À Paris toujours, c'est aussi complet depuis le week-end dernier à La Gare, un restaurant tendance appartenant au Groupe Bertrand. Là-bas, c'est menu imposé à 95 euros, avec champagne, entrée, plat, dessert, café et soirée DJ. Mais beaucoup d'établissements n'ont pas cette chance. Et certains risquent de vivre l'angoisse de la chaise vide jusqu'à la dernière minute. Les restaurateurs le savent: les consommateurs ont tendance à se décider de plus en plus tard, persuadés qu'il y aura toujours de la place quelque part. Même pour la soirée de la Saint-Sylvestre, certains n'hésitent pas à réserver le jour même. En fait, ce qui inquiète davantage la profession cette année, c'est la météo. La neige, et toute la pagaille qu'elle a créée sur les routes ces dernières semaines, a déjà pesé sur la fréquentation du mois de décembre. Les restaurateurs sont démunis pour lutter contre un nouvel épisode neigeux le 31 décembre.

Jean-Michel Texier, président du directoire du groupe Frères Blanc (27 restaurants et brasseries, Chez Clément, Le Pied de Cochon...), constate un retard de 5% à 10% des réservations par rapport à l'an dernier. Selon lui, c'est précisément parce que «les gens s'inquiètent des conditions météo» car le groupe a fait un effort sur les prix, en baissant ses tarifs de 10% à 15% par rapport à 2009 (comptez 70 à 140 euros la soirée selon les adresses).

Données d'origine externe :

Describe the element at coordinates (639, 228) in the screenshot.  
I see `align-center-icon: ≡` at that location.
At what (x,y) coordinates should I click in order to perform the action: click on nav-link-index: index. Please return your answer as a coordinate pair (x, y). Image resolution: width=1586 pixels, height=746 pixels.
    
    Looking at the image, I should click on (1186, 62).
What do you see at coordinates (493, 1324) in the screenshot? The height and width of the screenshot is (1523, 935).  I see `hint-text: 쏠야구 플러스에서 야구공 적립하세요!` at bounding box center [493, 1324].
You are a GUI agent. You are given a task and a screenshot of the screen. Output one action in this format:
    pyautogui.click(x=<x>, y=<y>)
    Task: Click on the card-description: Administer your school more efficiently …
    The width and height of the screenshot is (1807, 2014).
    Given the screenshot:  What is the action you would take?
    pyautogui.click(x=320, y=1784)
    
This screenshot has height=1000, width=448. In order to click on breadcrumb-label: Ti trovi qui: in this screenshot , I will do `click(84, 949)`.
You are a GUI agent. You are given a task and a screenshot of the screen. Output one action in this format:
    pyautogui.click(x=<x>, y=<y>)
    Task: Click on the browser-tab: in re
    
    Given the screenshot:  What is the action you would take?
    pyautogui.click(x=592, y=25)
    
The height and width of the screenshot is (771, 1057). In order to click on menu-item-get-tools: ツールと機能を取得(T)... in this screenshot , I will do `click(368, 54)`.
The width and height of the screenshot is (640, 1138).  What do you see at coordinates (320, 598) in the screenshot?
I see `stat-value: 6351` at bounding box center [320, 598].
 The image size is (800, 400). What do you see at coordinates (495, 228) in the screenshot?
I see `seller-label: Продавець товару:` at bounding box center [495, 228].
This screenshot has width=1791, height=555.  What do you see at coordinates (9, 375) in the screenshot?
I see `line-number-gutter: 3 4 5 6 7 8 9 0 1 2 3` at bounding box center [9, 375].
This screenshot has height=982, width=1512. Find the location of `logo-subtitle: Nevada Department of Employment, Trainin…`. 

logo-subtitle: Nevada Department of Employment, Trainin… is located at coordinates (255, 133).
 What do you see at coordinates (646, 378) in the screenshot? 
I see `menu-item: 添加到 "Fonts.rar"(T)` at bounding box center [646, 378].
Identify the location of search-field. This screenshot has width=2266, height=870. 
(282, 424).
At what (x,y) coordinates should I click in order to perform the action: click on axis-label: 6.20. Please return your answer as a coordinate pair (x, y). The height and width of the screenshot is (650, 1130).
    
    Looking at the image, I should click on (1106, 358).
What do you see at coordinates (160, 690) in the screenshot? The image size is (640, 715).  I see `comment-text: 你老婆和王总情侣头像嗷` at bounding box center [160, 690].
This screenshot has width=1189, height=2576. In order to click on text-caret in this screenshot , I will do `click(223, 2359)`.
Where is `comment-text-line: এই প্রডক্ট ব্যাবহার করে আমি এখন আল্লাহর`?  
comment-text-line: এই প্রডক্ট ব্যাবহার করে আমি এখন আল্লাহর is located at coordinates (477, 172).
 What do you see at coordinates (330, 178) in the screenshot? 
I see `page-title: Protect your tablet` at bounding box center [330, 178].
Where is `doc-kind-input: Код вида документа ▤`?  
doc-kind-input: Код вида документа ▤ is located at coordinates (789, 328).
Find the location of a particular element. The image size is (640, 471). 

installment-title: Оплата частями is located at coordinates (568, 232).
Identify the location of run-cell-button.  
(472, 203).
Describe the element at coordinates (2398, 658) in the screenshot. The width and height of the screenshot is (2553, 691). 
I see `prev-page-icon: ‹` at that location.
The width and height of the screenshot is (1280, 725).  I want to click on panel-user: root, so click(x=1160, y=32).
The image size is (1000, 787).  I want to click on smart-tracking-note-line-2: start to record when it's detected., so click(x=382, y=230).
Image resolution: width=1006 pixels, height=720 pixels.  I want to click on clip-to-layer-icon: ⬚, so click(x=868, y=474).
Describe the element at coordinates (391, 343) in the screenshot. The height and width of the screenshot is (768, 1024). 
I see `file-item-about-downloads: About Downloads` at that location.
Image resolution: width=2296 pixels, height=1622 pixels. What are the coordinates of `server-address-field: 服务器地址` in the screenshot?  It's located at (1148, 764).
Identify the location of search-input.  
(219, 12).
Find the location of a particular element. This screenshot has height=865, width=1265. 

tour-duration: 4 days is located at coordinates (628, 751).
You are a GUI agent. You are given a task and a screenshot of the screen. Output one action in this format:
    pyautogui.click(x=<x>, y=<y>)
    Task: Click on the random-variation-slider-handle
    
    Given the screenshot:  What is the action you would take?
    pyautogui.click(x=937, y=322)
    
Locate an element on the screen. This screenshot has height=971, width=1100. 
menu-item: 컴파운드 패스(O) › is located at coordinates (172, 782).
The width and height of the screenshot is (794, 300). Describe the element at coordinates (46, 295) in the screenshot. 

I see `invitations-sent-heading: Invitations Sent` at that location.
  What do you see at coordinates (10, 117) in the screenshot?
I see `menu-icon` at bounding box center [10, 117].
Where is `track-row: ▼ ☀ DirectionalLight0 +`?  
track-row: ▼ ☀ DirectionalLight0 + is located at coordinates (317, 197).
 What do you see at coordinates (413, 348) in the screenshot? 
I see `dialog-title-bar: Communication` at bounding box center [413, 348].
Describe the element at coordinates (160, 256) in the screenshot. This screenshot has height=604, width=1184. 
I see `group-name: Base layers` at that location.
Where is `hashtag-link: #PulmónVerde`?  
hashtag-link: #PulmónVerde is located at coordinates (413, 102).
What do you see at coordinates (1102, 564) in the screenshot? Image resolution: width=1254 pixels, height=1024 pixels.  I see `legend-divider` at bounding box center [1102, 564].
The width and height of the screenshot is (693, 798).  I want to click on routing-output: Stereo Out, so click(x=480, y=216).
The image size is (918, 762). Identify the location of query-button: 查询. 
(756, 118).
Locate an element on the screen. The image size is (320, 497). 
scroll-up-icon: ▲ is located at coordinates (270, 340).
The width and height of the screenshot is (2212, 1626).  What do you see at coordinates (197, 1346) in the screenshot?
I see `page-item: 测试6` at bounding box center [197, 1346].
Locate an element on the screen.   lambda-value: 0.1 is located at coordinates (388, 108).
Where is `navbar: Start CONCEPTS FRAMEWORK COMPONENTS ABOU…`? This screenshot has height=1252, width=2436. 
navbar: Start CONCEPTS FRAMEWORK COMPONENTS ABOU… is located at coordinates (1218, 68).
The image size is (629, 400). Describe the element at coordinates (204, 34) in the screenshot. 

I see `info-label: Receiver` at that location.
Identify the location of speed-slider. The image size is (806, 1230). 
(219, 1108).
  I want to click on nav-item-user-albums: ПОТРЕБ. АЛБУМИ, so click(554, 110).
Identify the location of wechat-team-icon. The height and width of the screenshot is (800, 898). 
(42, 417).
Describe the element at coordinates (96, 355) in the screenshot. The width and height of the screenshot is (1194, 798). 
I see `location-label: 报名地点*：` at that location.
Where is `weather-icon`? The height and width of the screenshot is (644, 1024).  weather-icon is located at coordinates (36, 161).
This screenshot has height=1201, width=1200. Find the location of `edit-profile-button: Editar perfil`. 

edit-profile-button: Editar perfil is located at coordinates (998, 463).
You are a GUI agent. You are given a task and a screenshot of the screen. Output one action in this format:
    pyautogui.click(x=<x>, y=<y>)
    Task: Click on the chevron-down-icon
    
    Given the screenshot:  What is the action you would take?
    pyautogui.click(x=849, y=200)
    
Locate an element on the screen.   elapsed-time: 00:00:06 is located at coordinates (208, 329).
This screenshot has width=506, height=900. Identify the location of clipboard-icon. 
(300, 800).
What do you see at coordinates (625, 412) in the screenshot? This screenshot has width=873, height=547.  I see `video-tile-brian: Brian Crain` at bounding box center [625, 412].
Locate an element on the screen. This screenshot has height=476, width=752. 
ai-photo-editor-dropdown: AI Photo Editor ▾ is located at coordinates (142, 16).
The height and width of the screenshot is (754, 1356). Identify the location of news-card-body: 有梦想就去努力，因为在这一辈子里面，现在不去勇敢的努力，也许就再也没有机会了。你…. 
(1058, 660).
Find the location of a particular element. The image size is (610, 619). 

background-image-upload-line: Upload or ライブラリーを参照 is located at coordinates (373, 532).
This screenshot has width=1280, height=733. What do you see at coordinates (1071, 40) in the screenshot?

Comme d'une année sur l'autre les établissements du groupe finissent par être complets, il reste confiant pour 2010. «Tous les restaurateurs ouverts vont faire le plein, sauf ceux qui ont abusé sur les prix», pronostique Bernard Boutboul. Selon lui, la soirée du 31 décembre coûte au moins 60 euros. Comptez 120 euros dans un restaurant haut de gamme. Ce prix n'a pratiquement pas bougé depuis dix ans. «Les gens sortent plus pour faire la fête que pour manger», poursuit cet expert. Selon lui, ceux qui s'obstinent à faire des menus spéciaux trop riches et trop chers se trompent car, d'une manière générale, on constate que plus les prix baissent et plus la fréquentation monte au restaurant.

Addition 30% supérieure

«En général, pour la Saint-Sylvestre, le ticket moyen est supérieur d'environ 30% par rapport à un soir classique, précise Jean-Michel Texier. Mais la rentabilité ne progresse pas d'autant car nous avons des frais supplémentaires (orchestres, extras...). Certains établissements, de plus en plus nombreux, préfèrent renoncer, selon Bertrand Jelensperger, associé fondateur du site Internet Lafourchette, qui propose des réservations, dont certaines à prix cassés, dans 4.500 restaurants à Paris et en province. Cette année, 25% de ses clients sont fermés, soit parce qu'ils sont en vacances, soit parce qu'ils n'ont pas envie de transformer leurs établissements pour faire la fête. Il pronostique que seulement 50% des restaurants avec qui il travaille seront pleins pour cette dernière soirée de l'année. On est loin des soirs de Saint-Valentin.